For many Gen-X females like me, the very thought of having children is too foreign to entertain. Maybe your mom matter-of-factly got you on The Pill for your sixteenth birthday, the way girls today get boob jobs and Mazdas. You watched Mary Tyler Moore and Police Woman. Worse (and you'd be surprised by the number of people who've told me identical tales) you were traumatised by movies like The Omen, Rosemary's Baby and all the others. (See: someone else noticed those release dates, too -- PS: Roe v Wade was 1973. There's an evil parasitical thing growing inside you that must be destroyed before IT kills YOU!!!)
And who would you rather be in Cat on a Hot Tin Roof? Liz Taylor or the ugly woman with the rude, homely offspring? Is that even a question? (UPDATE: Andrea interprets Maggie's behaviour differently. I say she's just really -- understandably -- hot for her husband, yet doesn't want kids of her own. I was gonna say because she'd ruin her figure but can't recall any lines that would support that. I'm the one who doesn't want her to ruin her figure because that would be a bigger tragedy for Civilization than her not having kids. It would be like blowing up the Venus deMilo...)

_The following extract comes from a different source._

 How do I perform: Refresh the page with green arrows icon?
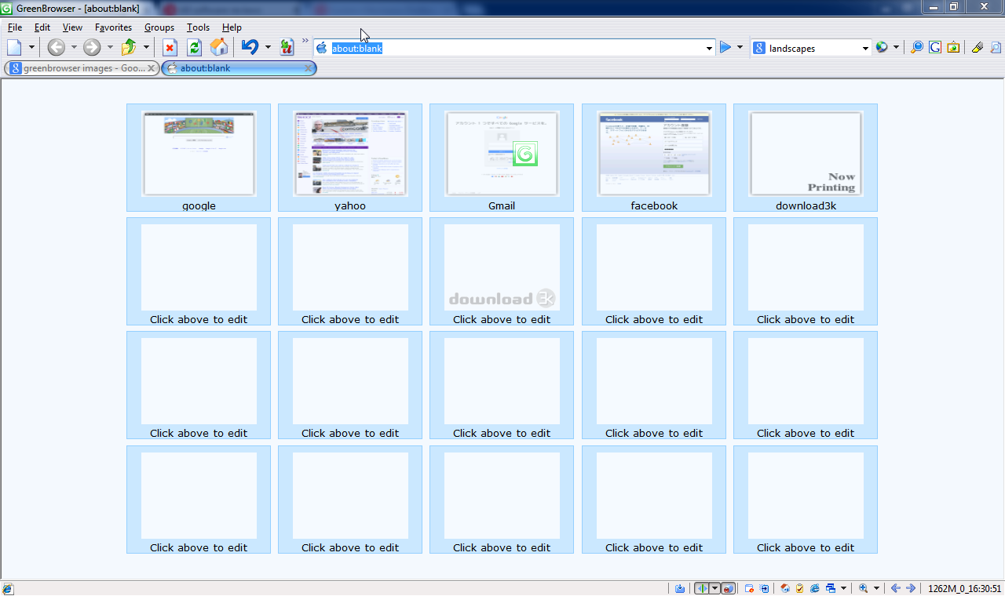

What good were children, you wondered? Don't they just make lots of noise and dirty diapers and cost lots of money (that's what your parents were always saying about you. My job in my family was to go buy cigarettes for my stepfather when he was too drunk to go himself. You have to "earn your keep" somehow.) Don't they just get kidnapped, in million-selling novels and in real life?
(What was the name of that huge bestseller with the off center drawing of the house on the cover, and the pre-tornado sky and the one red mitt left fornlornly on the front lawn, with a title like Have You Seen the Children?. Everybody had a copy of that book in their bathroom and just the cover scared the holy hell out of me. UPDATE:Thanks, James, for reminding me -- Where Are The Children. I used the original cover rather than the 30th Anniversary one you sent. Isn't that so "Dick & Perry then sped off"?)Or hit by cars, like your babysitter's son? Or else you end up with some Go Ask Alice trouble maker.
Maybe, like me, you learned an unintended lesson from being taught by nuns of varying degrees of hip coolness from nursery school to Grade 13 (that's how old I am).
I admire women my age who finally went ahead and did it -- I can appreciate the daunting mental and emotional work involved, un-brainwashing yourself like that. I guess it helps if you have a maternal instinct and I don't think I do. "Would you like a real little baby like that when you grow up?" someone asked me when I was three and playing with my Raggedy Ann doll. "NO!" I screamed back. Another real kid would just wreck all my toys. Or something. I can still hear that "No!" I knew what it meant, and I meant it.